Гарбзадеги (западничество)

Гарбзадеги (перс. «поражение Западом», «одержимость Западом», «эпидемия западничества», غربزدگی) – персидский термин, один из ключевых концептов общественно-политической мысли и социокультурного дискурса современного Ирана, который по-разному переводится в других языках, подразумевая  негативное воздействие вестернизации на традиционную культуру и сознание мусульманских обществ и стран третьего мира в целом.

Западные переводчики предлагали разные варианты перевода, в той или иной степени отражающие медицинско-патологический аспект этой метафоры: “Westoxification” (букв. отравление или интоксикация Западом), “Westitis”, “Euromania” или “Occidentosis”. Термин изначально использовался для обозначения потери иранской культурной идентичности в результате некритичного принятия и имитации западных моделей и критериев в образовании, искусстве и культуре, ведущего к превращению Ирана в пассивный рынок для западных товаров и пешку в западной геополитике.

(СОБРАННЫЕ ДАННЫЕ)
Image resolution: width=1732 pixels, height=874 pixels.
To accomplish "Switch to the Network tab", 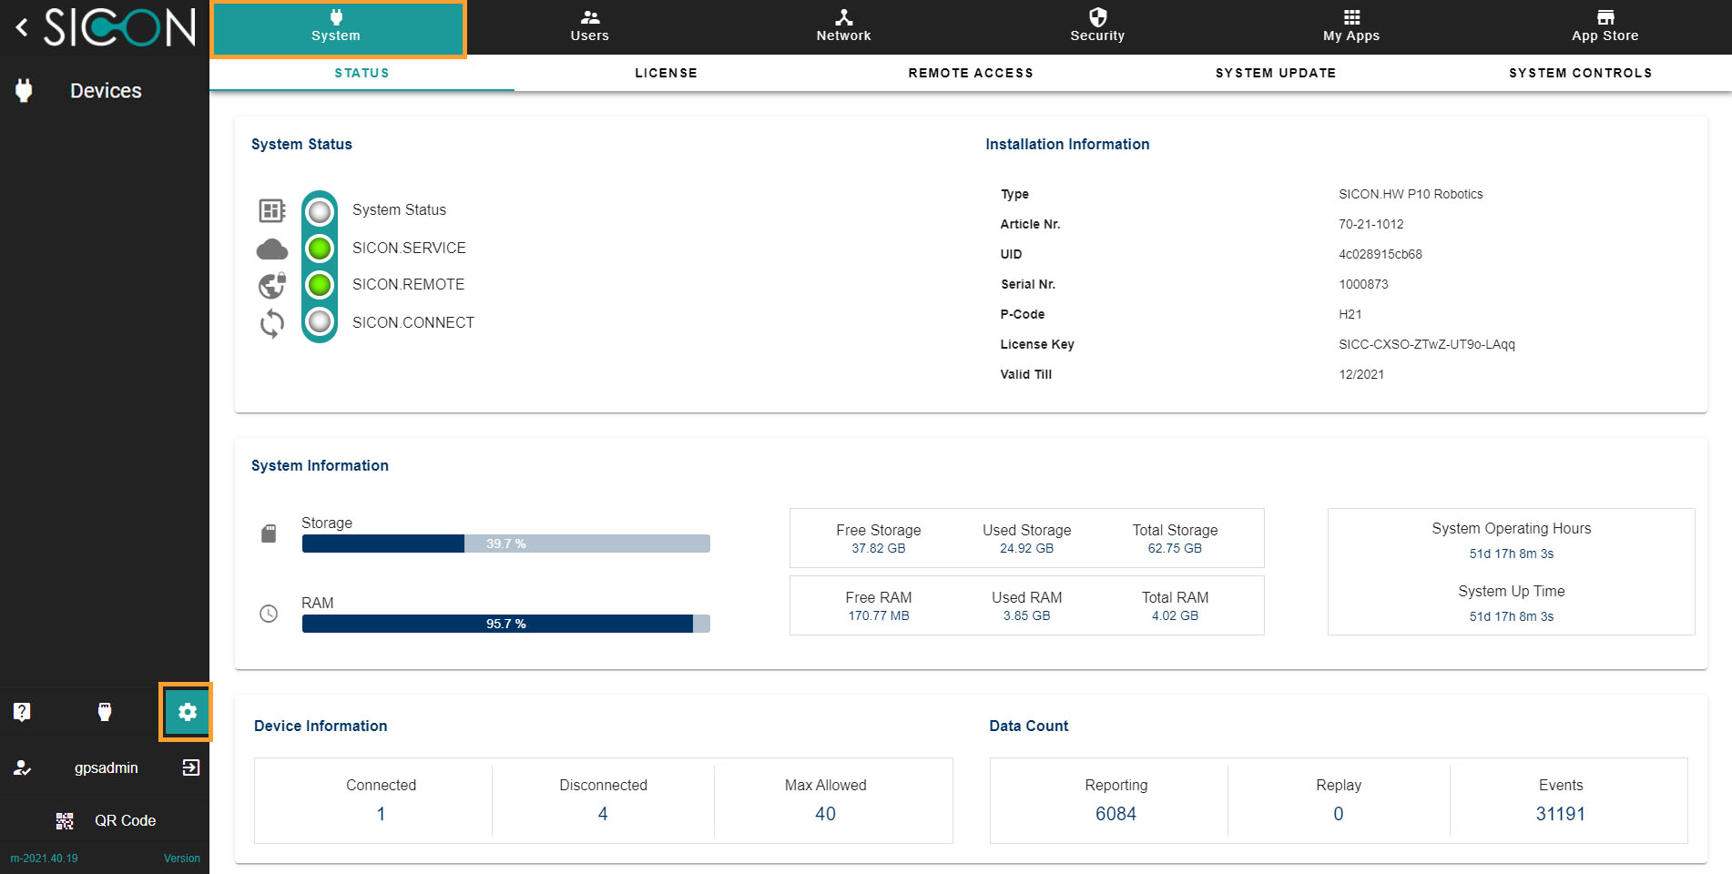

(РАБОЧЕЕ ЗАДАНИЕ 1) Согласуются ли с текстом о гарбзадеги следующие утверждения: (а) гарбзадеги — персидский термин; (б) изначально термин обозначал потерю иранской культурной идентичности; (в) западные переводчики сошлись на одном варианте перевода? Для каждого ответьте «да» или «нет» и дословно приведите решающие слова текста.
(РАБОЧЕЕ ЗАДАНИЕ 2) Какие варианты перевода, предложенные западными переводчиками, приводит текст о гарбзадеги? Перечислите все.
(РАБОЧЕЕ ЗАДАНИЕ 3)
Ответьте по тексту о гарбзадеги:
(а) Какие варианты перевода термина с персидского даны в скобках в начале?
(б) В каких областях, по тексту, происходило некритичное принятие и имитация западных моделей и критериев?
(в) Во что, согласно тексту, это вело к превращению Ирана?

(ОТВЕТ 1)
(а) Да: «персидский термин».
(б) Да: «Термин изначально использовался для обозначения потери иранской культурной идентичности».
(в) Нет: «Западные переводчики предлагали разные варианты перевода».

(ОТВЕТ 2) “Westoxification”, “Westitis”, “Euromania”, “Occidentosis”.

(ОТВЕТ 3)
(а) «поражение Западом», «одержимость Западом», «эпидемия западничества».
(б) В образовании, искусстве и культуре.
(в) В пассивный рынок для западных товаров и пешку в западной геополитике.